Ketentuan Tugas:
A: Dalam artikel tentang kesepakatan tarif Indonesia dan AS di bawah, tulis ulang paragraf yang diawali "Awalnya, AS menetapkan tarif tinggi" secara lebih ringkas tanpa menghilangkan fakta utamanya.
B: Menurut artikel tentang kesepakatan tarif Indonesia dan AS, tarif turun dari berapa persen menjadi berapa persen?
C: Lanjutkan artikel tentang kesepakatan tarif Indonesia dan AS setelah kalimat terakhirnya.

Petikan Artikel:
Reporter: Lydia Tesaloni | Editor: Handoyo
KONTAN.CO.ID – JAKARTA. Kesepakatan tarif terbaru antara Indonesia dan Amerika Serikat (AS) berpotensi menjadi bumerang bagi Indonesia dalam neraca perdagangan.
Ekonom Senior Institute for Development of Economics and Finance (INDEF) Tauhid Ahmad menyebut, penurunan tarif dari 32% menjadi 19% memang patut diapresiasi sebagai keberhasilan pemerintah menjalankan negosiasi.
Namun, hambatan non-tarif yang tetap tinggi bisa merugikan pelaku usaha nasional.
“Yang memberatkan itu justru hambatan non-tarif. Ada soal penyebaran data, soal TKDN, soal pelonggaran kebijakan bagi fasilitas AS, dan sebagainya. Itu yang bisa bikin dampaknya ke ekonomi kita lumayan berat,” ujar Tauhid kepada Kontan, Kamis (24/7/2025).
Baca Juga: TKDN Masuk Negosiasi Tarif AS-Indonesia, Ini Catatan Ekonom dan Pelaku Industri
Menurutnya, dengan tarif yang makin rendah bahkan nyaris nol, produk-produk asal AS berpotensi membanjiri pasar Indonesia. “Barang-barang dari Amerika akan jauh lebih mudah masuk. Ini berpotensi membuat Indonesia malah defisit terhadap Amerika,” jelasnya.
Awalnya, AS menetapkan tarif tinggi untuk produk Indonesia akibat defisit neraca dagang sebesar US$ 19,8 miliar yang diklaim Paman Sam. Namun, dengan kesepakatan dagang yang berat sebelah ke Indonesia, Tauhid menilai ada potensi perubahan arah neraca.
“Bukan tidak mungkin kita yang nantinya defisit terhadap AS,” tegasnya.

Cuplikan Data:
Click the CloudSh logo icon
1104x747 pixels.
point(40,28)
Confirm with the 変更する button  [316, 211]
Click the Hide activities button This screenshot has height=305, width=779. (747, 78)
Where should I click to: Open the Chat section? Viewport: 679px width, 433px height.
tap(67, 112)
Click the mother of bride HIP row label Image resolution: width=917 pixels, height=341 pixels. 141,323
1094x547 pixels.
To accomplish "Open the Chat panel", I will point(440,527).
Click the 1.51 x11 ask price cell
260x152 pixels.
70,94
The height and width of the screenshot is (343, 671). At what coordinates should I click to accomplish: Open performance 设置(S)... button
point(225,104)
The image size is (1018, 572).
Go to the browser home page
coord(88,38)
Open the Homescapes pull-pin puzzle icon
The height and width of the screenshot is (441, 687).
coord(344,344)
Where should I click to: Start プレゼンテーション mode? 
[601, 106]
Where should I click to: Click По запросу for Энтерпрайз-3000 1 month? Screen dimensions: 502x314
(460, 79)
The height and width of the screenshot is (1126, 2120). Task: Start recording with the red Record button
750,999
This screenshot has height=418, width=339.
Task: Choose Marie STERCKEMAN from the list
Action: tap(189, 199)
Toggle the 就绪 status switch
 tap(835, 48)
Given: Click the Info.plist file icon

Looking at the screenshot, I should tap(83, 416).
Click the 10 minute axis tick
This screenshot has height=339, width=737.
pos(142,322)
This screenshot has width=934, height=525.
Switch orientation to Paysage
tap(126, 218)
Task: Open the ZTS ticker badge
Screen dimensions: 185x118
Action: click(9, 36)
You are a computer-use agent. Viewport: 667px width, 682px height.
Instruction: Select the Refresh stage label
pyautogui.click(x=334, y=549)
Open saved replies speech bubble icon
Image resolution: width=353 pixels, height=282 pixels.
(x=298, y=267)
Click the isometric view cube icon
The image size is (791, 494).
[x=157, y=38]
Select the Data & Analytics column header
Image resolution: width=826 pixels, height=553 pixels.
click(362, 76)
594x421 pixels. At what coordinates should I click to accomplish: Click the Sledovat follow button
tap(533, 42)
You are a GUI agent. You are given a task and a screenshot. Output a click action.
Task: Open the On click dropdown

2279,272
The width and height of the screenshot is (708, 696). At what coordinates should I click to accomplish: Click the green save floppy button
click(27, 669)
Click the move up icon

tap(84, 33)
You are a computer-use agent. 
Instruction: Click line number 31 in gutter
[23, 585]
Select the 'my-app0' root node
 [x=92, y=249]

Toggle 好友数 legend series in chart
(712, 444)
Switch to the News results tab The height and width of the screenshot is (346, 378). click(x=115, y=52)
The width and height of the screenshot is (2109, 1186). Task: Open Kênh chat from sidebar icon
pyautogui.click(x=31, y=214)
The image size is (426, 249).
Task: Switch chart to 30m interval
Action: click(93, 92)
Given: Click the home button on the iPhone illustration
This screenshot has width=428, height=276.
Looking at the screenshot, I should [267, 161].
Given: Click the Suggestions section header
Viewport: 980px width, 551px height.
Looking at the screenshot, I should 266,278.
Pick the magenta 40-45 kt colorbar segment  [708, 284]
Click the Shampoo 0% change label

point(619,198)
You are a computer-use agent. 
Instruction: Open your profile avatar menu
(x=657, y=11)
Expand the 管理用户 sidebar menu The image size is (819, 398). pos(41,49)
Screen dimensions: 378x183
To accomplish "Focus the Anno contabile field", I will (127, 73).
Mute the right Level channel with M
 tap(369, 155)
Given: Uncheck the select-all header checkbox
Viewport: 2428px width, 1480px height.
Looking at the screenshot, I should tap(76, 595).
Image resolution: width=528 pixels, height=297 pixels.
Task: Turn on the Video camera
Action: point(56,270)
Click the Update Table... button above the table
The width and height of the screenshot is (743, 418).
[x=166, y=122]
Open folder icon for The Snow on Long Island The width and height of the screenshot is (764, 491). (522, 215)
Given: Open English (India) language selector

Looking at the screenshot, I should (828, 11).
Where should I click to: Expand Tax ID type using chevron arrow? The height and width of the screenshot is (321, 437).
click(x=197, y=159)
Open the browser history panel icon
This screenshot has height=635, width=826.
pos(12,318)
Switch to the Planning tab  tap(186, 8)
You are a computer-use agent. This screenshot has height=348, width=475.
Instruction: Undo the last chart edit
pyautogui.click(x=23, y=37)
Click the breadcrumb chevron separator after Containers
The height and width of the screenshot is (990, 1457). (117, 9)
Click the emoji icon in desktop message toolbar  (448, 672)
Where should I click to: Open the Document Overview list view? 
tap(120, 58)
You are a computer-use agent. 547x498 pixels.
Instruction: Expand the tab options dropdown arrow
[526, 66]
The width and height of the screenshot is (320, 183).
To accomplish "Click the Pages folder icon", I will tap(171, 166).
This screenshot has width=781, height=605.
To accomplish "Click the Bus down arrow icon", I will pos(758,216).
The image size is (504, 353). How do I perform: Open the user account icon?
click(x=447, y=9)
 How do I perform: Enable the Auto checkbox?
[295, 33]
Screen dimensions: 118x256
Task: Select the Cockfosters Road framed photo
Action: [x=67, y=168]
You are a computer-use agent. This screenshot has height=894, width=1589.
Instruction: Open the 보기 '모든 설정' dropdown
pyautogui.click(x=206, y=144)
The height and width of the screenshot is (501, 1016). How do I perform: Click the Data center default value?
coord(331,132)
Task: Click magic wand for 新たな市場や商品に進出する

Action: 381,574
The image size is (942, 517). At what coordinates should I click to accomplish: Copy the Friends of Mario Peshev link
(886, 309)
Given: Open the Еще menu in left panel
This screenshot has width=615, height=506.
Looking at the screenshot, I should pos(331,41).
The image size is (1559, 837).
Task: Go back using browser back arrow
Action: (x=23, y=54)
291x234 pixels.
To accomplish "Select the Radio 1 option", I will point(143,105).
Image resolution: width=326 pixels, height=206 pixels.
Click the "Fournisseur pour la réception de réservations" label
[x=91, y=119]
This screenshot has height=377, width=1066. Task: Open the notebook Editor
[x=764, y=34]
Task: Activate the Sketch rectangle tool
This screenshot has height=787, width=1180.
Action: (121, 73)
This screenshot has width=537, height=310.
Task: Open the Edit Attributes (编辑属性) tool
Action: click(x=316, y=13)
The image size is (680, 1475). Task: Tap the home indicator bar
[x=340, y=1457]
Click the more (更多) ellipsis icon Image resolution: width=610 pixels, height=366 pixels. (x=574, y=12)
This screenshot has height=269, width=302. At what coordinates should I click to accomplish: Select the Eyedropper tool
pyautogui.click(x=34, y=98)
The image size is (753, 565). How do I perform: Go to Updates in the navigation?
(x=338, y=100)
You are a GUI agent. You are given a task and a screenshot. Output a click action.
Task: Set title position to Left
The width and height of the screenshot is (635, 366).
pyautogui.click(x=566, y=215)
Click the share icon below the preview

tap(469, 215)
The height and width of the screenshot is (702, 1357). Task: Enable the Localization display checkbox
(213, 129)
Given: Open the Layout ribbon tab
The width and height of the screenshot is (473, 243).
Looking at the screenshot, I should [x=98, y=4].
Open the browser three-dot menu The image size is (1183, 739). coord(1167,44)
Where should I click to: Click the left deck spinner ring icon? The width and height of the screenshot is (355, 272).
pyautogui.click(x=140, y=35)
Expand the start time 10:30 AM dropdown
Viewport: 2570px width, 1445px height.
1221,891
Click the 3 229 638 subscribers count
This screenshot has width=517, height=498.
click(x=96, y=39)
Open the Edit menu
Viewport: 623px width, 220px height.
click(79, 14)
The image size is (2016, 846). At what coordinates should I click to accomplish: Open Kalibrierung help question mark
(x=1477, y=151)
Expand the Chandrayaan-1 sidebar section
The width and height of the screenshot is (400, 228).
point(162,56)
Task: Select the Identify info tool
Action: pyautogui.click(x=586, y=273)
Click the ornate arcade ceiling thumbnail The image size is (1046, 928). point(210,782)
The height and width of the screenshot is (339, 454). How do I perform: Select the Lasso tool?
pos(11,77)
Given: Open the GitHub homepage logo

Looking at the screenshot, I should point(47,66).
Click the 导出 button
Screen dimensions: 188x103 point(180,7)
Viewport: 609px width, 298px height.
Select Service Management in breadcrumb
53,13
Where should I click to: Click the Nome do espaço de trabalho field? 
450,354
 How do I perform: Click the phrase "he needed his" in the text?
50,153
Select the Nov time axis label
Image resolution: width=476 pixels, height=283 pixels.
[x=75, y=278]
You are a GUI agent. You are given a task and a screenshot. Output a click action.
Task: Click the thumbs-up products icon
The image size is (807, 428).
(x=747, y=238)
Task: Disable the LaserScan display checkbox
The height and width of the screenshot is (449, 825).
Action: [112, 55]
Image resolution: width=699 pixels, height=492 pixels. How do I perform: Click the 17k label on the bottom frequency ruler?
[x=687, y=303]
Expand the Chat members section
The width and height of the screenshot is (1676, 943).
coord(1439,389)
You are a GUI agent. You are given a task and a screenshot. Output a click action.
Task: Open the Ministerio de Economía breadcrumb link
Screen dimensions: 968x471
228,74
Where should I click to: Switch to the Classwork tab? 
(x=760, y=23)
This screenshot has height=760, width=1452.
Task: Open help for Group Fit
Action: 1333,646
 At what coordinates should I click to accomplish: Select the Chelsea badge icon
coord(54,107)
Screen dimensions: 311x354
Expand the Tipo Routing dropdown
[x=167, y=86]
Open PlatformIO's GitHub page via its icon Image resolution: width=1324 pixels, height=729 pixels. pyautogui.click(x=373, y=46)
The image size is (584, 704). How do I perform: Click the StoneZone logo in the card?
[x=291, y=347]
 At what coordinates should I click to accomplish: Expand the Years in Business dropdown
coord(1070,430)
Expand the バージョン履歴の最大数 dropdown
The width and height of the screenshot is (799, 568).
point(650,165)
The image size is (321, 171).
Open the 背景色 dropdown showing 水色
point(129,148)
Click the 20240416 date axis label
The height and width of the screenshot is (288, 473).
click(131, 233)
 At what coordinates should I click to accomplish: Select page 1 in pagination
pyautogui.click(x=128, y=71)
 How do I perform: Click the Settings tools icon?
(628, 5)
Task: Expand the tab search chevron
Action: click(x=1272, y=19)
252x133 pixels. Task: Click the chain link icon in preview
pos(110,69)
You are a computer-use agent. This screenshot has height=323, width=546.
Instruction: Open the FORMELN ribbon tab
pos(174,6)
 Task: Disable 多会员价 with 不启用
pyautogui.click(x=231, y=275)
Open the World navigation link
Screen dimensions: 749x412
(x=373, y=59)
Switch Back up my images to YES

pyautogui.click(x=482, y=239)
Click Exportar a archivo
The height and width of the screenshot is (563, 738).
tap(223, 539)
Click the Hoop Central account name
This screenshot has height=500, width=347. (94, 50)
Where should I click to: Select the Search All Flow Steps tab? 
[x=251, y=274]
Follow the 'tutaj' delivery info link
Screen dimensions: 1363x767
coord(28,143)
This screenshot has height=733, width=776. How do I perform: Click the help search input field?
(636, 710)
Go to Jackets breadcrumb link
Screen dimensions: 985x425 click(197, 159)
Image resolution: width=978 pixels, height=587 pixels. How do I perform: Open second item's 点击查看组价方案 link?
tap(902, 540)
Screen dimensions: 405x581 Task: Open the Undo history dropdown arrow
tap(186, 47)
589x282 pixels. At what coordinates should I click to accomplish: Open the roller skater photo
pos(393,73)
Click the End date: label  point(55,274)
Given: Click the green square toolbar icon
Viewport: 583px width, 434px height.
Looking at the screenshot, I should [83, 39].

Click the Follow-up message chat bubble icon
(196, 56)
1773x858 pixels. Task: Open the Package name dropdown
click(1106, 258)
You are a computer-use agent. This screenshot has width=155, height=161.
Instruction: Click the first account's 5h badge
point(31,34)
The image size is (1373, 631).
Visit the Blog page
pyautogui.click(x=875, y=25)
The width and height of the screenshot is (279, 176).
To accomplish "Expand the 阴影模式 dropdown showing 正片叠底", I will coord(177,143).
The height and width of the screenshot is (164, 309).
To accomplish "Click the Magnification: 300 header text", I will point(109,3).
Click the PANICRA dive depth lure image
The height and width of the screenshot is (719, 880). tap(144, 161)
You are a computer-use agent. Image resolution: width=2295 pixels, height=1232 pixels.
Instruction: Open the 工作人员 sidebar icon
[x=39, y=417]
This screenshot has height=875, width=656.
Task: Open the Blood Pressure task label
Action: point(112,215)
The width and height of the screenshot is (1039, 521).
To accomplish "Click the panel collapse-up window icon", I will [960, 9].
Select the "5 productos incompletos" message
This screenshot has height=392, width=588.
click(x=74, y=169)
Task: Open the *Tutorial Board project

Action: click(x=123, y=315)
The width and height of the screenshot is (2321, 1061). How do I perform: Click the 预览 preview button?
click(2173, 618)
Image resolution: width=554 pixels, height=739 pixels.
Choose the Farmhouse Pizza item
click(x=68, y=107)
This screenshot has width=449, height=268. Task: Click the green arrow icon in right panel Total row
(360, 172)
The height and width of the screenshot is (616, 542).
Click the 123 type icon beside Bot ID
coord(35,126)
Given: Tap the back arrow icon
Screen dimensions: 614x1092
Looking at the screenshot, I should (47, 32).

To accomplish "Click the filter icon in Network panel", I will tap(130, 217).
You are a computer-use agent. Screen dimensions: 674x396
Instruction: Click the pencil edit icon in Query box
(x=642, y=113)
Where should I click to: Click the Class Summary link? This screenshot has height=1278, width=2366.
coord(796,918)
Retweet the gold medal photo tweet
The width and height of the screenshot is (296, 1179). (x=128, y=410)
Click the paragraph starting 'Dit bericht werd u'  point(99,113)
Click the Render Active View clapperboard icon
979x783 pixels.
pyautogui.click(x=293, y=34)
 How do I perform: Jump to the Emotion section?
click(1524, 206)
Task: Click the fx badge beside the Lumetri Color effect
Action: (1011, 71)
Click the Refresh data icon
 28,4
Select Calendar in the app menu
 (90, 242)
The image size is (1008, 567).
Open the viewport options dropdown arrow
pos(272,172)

Kunci Jawaban:
A: AS semula mengenakan tarif tinggi pada produk Indonesia karena mengklaim defisit neraca dagang sebesar US$ 19,8 miliar. Menurut Tauhid, kesepakatan dagang yang berat sebelah ke Indonesia berpotensi mengubah arah neraca tersebut.

B: Tarif turun dari 32% menjadi 19%.

C:
Tauhid bilang untuk saat ini memang masih sulit memprediksi secara pasti nominal potensi defisit yang dialami Indonesia. Pasalnya, banyak faktor yang belum bisa dihitung, seperti daya saing produk AS dan respons pasar domestik.
Baca Juga: Negosiasi Tarif, AS Klaim Dapat Akses Pasar Tambahan US$ 50 Miliar dari Indonesia
“Kalau ternyata produk Amerika tetap mahal atau bikin ribet, mungkin kita malah cari impor dari negara lain seperti Australia atau Selandia Baru,” tambahnya.
Namun, tentu tetap perlu dilakukan sejumlah upaya untuk mengantisipasi risiko tersebut. Tauhid menyarankan agar pemerintah mendorong AS untuk memperbesar investasinya di Indonesia, bukan hanya ekspor barang.
“Kalau mereka investasi langsung, itu bisa kasih dampak positif, seperti penyerapan tenaga kerja, pertambahan penerimaan negara. Jadi jangan cuma ekspor, tapi investasi nyata,” ujarnya.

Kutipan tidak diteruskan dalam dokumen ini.